4. Save the seeds and make some jujube water by boiling and then simmering the seeds in 2 cups of water for 10 min. Now you have jujube tea (대추차 daechucha) which you can drink with some honey and also use some to cook the rice later. Jujube water adds much more flavor.
5. After the sweet rice has soaked for an hour, drain the water from the rice. Cook the rice in a pressure rice cooker by adding 2 C of water (use 1/2 C of the jujube water from step 2 if you can) and follow the instructions for cooking regular white rice. If you don’t have a pressure cooker, you can cook the rice in the microwave – add about 1 C of water and cook on high for 10 minutes.
6. When the rice is cooked (the rice will be very sticky but should not be too mushy), add the sugar, soy sauce, sesame oil, salt and cinnamon powder. Mix the rice well but not too much because it will become too starchy. Stir only until the rice is evenly seasoned.

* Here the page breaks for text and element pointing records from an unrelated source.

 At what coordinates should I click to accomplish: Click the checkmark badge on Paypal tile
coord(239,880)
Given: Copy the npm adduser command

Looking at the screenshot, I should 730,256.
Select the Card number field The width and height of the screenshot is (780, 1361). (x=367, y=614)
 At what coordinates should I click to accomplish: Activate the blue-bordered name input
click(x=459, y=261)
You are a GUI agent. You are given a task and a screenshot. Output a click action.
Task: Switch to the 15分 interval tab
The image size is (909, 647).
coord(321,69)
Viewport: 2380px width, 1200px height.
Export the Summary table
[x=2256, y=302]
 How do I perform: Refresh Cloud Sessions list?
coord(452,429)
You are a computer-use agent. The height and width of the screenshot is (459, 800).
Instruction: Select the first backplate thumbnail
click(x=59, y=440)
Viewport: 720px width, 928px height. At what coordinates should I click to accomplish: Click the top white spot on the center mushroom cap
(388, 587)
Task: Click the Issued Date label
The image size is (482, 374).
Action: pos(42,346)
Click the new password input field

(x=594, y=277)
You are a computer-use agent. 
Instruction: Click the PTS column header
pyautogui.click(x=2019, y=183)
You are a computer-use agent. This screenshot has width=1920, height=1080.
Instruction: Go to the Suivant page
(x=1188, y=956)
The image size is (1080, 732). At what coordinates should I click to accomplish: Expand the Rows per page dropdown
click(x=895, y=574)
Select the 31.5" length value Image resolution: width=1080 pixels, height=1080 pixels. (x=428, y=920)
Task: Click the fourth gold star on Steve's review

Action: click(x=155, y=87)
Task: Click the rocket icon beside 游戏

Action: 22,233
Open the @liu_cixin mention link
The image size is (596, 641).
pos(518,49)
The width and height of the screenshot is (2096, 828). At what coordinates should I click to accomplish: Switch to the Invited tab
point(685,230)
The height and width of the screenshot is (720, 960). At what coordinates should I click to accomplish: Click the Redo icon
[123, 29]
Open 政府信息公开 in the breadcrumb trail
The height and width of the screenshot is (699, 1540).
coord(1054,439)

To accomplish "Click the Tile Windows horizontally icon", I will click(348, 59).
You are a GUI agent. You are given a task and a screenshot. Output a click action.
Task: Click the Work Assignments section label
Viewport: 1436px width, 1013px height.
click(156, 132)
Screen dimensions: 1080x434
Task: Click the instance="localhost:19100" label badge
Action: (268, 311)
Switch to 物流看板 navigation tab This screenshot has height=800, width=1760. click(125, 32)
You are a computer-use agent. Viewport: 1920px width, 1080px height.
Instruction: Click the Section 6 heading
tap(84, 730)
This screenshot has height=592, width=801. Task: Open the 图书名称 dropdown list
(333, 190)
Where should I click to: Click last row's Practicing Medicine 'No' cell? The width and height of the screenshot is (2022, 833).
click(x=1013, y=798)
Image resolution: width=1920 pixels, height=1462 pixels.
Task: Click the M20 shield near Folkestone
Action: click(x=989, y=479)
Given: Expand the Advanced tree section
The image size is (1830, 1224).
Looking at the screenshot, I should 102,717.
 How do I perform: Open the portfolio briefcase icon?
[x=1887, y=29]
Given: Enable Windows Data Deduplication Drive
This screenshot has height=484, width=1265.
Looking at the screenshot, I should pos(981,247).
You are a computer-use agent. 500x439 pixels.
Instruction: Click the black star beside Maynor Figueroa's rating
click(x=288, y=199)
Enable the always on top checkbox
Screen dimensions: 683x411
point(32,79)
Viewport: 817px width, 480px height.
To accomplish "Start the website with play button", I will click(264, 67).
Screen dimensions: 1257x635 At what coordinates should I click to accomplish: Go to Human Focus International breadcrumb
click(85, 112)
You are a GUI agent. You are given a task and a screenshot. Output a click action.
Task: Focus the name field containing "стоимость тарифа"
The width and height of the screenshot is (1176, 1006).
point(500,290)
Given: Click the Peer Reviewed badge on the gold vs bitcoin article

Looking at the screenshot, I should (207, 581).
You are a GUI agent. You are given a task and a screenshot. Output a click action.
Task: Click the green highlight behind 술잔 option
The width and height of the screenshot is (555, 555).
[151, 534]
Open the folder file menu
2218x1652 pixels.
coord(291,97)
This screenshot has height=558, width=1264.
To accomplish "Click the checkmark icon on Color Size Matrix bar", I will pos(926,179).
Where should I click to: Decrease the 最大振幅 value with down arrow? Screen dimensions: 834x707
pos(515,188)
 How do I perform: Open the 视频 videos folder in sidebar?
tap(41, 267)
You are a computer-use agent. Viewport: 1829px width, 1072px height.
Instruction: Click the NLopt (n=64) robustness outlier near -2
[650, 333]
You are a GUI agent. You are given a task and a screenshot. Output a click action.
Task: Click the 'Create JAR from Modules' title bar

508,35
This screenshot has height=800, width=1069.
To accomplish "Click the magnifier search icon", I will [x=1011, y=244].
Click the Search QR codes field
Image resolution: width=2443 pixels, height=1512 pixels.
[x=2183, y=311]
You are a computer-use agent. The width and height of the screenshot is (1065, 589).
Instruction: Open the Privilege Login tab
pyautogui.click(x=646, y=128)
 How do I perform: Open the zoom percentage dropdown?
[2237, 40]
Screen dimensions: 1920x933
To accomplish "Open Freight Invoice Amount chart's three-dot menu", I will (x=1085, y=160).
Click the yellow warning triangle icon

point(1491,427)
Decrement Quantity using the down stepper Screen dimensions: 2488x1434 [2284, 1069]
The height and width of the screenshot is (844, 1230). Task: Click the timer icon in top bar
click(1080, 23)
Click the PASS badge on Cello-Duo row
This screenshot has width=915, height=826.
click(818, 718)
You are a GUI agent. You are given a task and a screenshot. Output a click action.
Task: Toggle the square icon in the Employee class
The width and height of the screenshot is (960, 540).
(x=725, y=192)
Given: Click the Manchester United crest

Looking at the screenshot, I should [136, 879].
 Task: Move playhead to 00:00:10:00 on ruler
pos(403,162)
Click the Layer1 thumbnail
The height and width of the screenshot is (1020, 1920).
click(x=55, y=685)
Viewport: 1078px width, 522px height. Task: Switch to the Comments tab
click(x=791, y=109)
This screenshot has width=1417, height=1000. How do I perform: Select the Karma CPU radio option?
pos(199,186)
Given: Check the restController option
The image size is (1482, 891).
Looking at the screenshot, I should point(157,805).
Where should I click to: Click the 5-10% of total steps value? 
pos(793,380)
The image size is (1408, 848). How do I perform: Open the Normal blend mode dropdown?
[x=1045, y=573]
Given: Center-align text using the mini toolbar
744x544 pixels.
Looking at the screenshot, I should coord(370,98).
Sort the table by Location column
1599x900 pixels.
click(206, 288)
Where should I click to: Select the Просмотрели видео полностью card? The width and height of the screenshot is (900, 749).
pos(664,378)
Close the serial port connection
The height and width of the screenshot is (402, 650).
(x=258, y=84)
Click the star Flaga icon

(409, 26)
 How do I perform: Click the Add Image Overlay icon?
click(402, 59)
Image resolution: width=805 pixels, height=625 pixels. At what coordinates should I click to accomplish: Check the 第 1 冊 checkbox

7. Add the jujubes, chestnuts and pine nuts. Fold them into the rice.
8. Put everything back in the pressure cooker and if you have a ‘steam’ option, steam for 20 minutes. If you don’t have a ‘steam’ option, just choose the shortest rice cook time and cook it again.
9. You are ready to serve Yaksik now. Fill a 8×8 cake pan with the Yaksik and let it cool. Once it’s cool to touch, cover it to keep it from drying. Cut it into small squares or 2/3 in thick slices and serve. Again, when it’s cooled, cover with some plastic wrap.
And there you have it a delicious traditional Korean dessert that you can attempt to make this weekend. But I will warn you that it requires a lot of time, so maybe plan ahead which weekend you want to try the dish out.